**WRITTEN INSTRUCTION**. Extract the rows word for word, from the first line through the line that contains "tap(406, 30)". Leave the pictures out of your answer.
-- begin RECORDS SHOWN --
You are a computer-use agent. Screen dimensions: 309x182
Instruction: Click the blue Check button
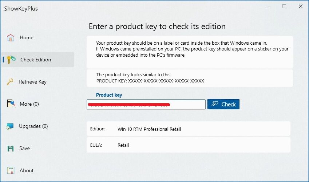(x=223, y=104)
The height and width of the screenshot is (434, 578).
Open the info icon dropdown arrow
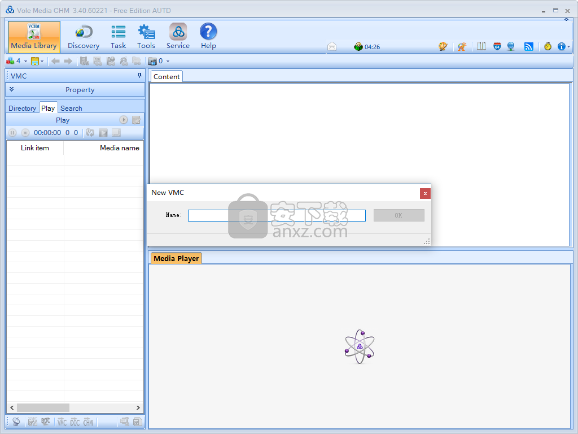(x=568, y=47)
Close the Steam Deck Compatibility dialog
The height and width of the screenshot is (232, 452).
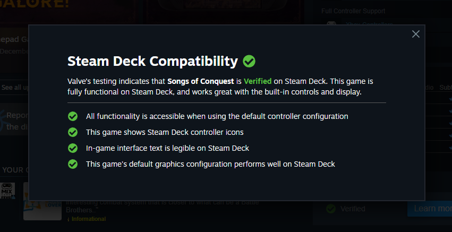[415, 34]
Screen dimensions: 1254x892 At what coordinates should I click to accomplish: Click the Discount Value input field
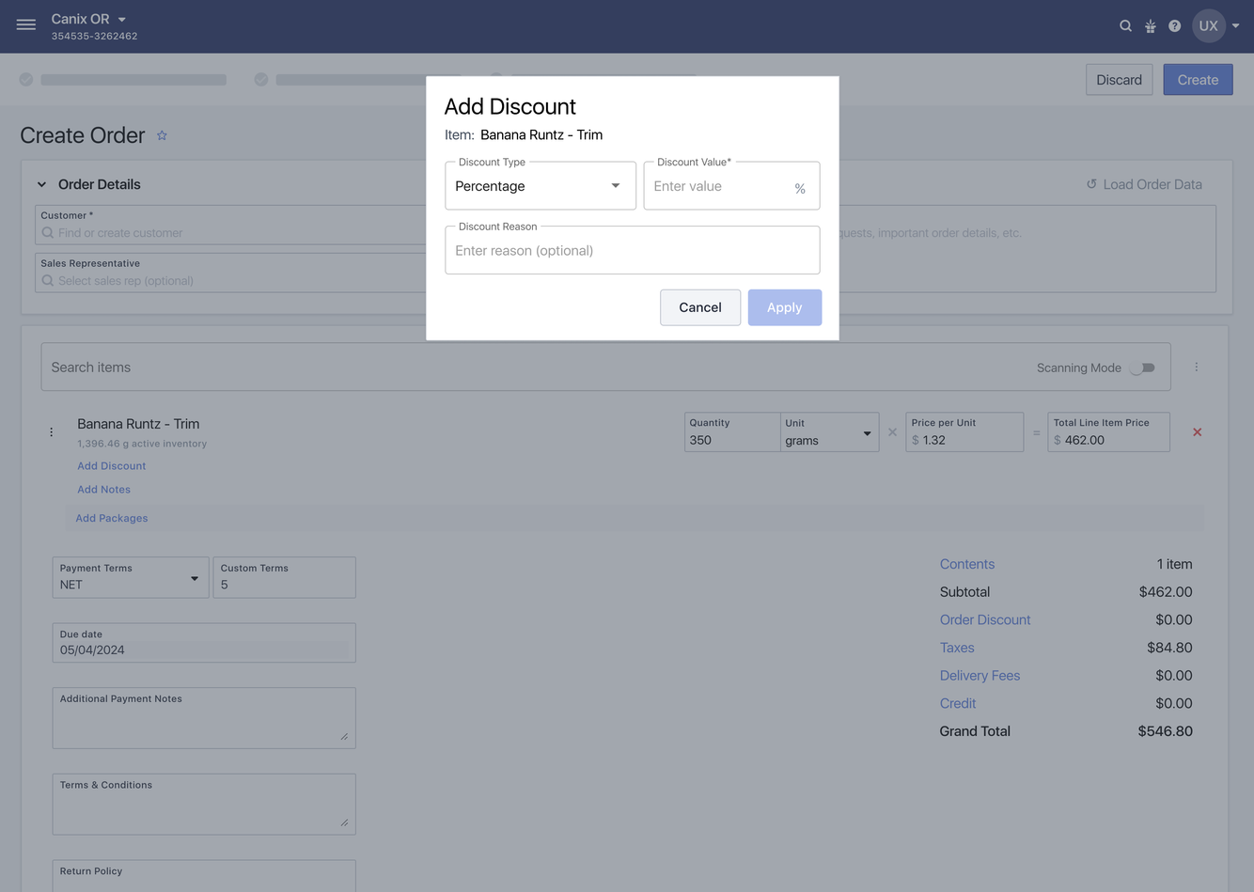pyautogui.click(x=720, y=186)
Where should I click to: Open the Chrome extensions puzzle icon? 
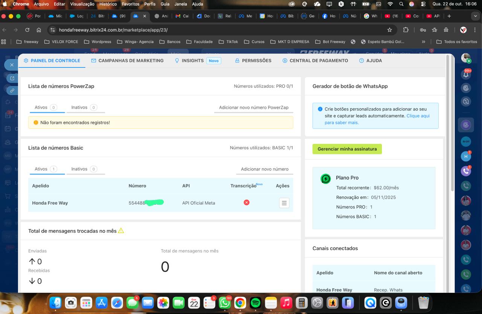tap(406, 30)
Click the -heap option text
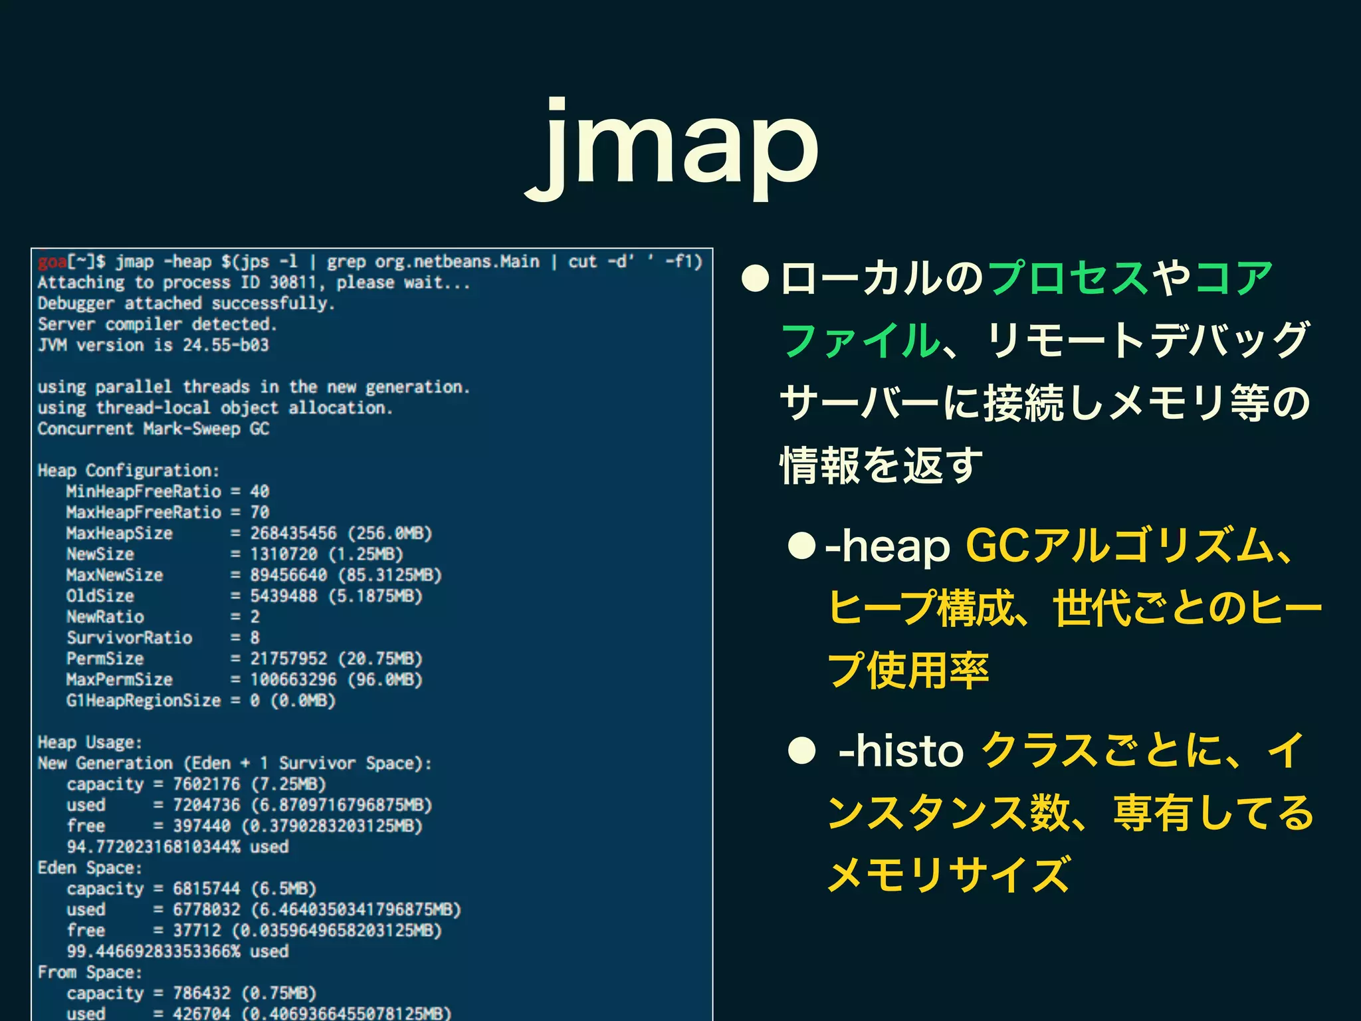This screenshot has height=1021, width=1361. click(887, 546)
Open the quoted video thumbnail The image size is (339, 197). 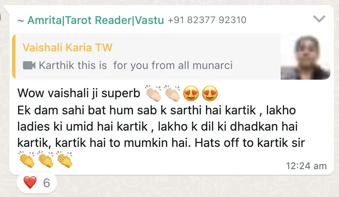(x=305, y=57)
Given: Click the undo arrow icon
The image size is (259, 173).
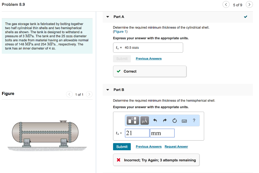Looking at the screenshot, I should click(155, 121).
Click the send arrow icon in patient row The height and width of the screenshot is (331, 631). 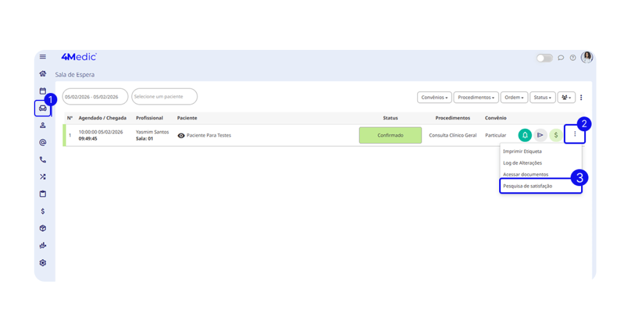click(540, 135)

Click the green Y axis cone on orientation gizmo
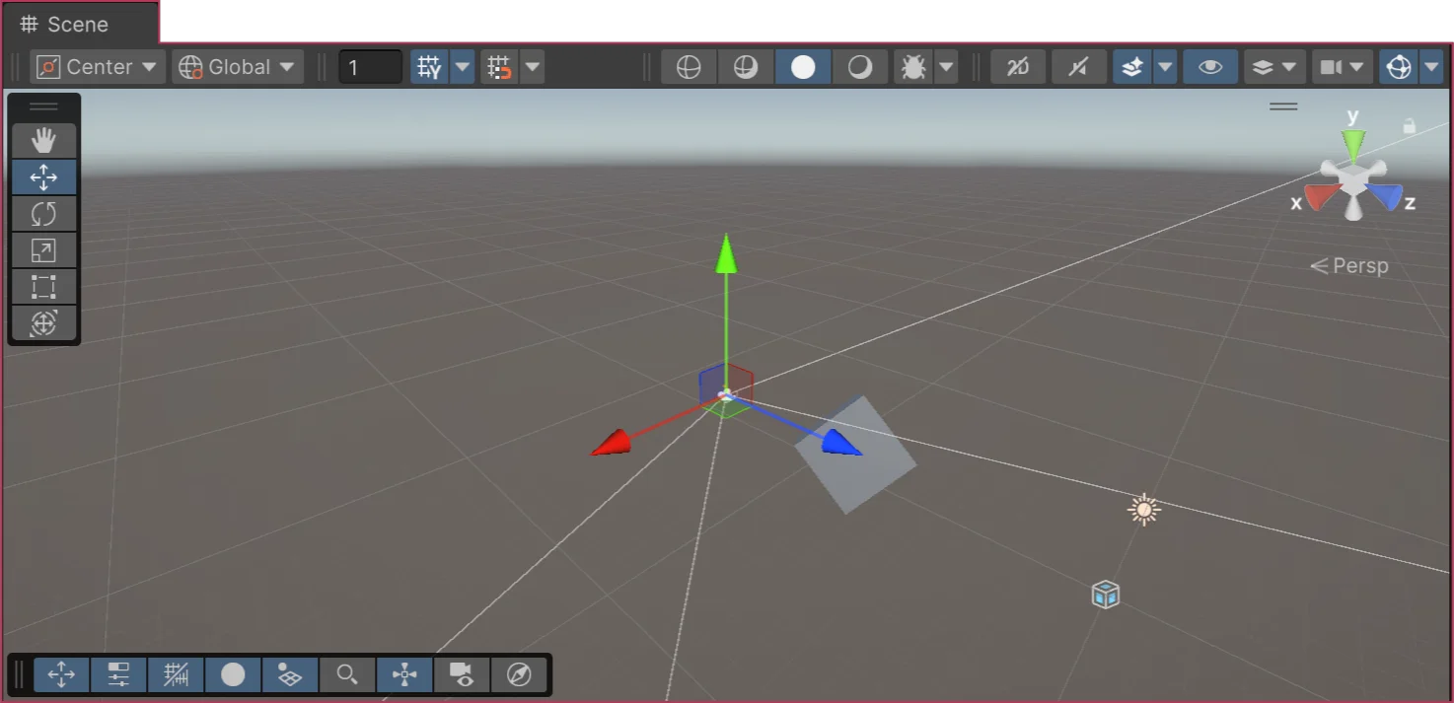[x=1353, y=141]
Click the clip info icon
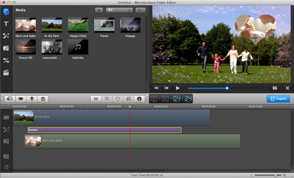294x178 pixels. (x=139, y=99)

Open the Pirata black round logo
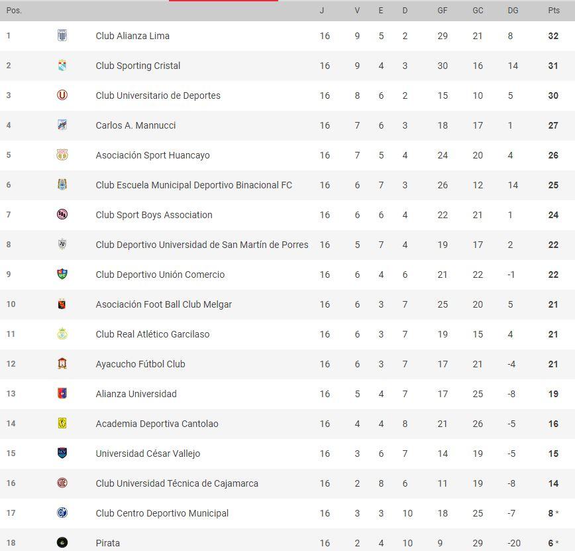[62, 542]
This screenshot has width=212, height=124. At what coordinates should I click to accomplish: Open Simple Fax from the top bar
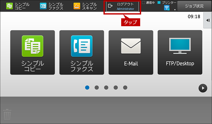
-- end RECORDS SHOWN --
**SOLUTION TO THIS TASK**.
You are a computer-use agent. Screen dimensions: 309x182
Instruction: Click the blue Check button
(x=223, y=104)
The height and width of the screenshot is (434, 578).
Open the info icon dropdown arrow
(x=568, y=47)
Close the Steam Deck Compatibility dialog
The height and width of the screenshot is (232, 452).
[415, 34]
Screen dimensions: 1254x892 At what coordinates should I click to accomplish: Click the Discount Value input field
pyautogui.click(x=720, y=186)
Where should I click to: Open the Chrome extensions puzzle icon? 
tap(406, 30)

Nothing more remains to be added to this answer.